Comparing the average time spent synchronization with and without an eavesdropper did not result in conclusive results. No major outliers were identified with 40 individual clients, all training individually on different training data sizes. The major discrepancies here can be traced back to random CPU allocations of the Kubernetes cluster.

Table 1. Performance Metrics for Federated Learning Clients, with eavesdropping.

6.3 The Cost of Eavesdropping

The eavesdropper itself does need resources we can track, such as CPU and memory usage. We detected some minor peaks on larger loads, but nothing uncommon when comparing it to state-of-the-art reverse proxies used in modern software systems. We did find potentially larger costs for the system while inspecting the memory usage of the eavesdropper. The RAM necessary to properly track the federated learning clients without loss or noise is directly proportional to both the number of clients and the number of epochs they train. So we can formulate the total memory necessary, just for the eavesdropper in MB as \(Total Memory = Clients \times Epochs + k\), where \(k\) is a constant representing the initial ram usage of the eavesdropper. This formula was derived based on the observation of memory usage in a specific set of scenarios involving different numbers of clients and epochs. While this formula may provide a useful estimate for similar scenarios, it may not accurately predict memory usage in all cases. Other factors, such as the size and complexity of the input data and the implementation of the eavesdropper may also have an impact on memory usage.

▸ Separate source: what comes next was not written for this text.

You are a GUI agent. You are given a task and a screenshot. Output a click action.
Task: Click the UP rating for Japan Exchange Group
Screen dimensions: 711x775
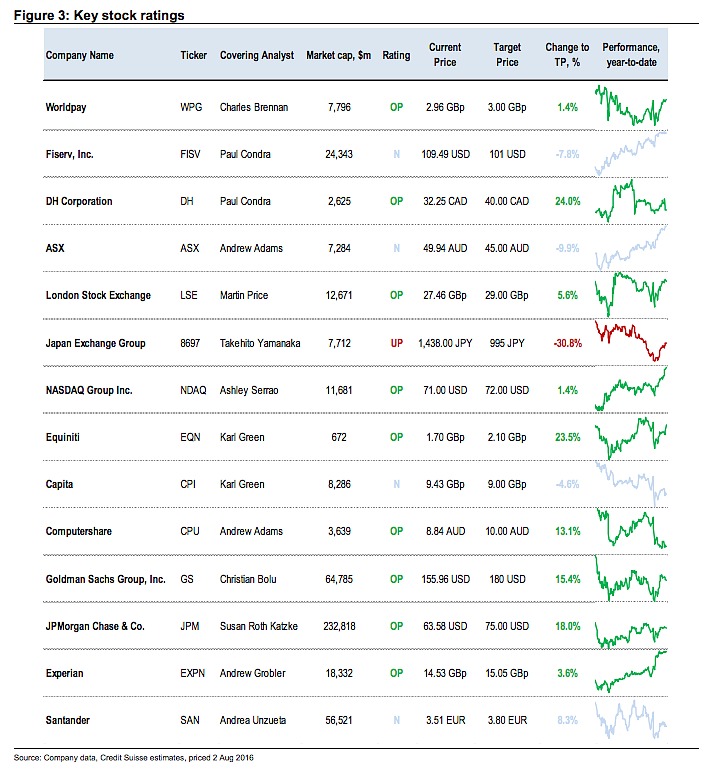396,343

This behaviour can be explained by the communication protocol we use in our reference implementation, as the connection between the federated clients and the server will not close until the federated model has finished training. This could lead to performance issues when scaling the reference implementation to even larger loads, which would independently occur on the federated learning server, even without the eavesdropper.

7 Conclusion and Future Work

In conclusion, this paper presents a detailed examination of the cost of federated learning using a reference implementation of federated learning on a Kubernetes cluster and an Nginx proxy with Lua scripts for eavesdropping. The implementation was evaluated using the LEAF FEMNIST dataset and performance metrics such as bytes sent and time spent synchronizing was measured. The results show that the system is effective and scalable, with good performance even with a large number of clients. However, the eavesdropper’s RAM usage was found to be a potential drawback, as it increased significantly with the number of clients and epochs in the system.

Overall, the reference implementation presented in this paper provides a useful starting point for those interested in exploring the overhead cost of their federated learning environments. The performance metrics demonstrate the system’s effectiveness and scalability, while the identified drawbacks can help guide future improvements to the system. In particular, addressing the issue of RAM usage for eavesdroppers will be an important area of future work.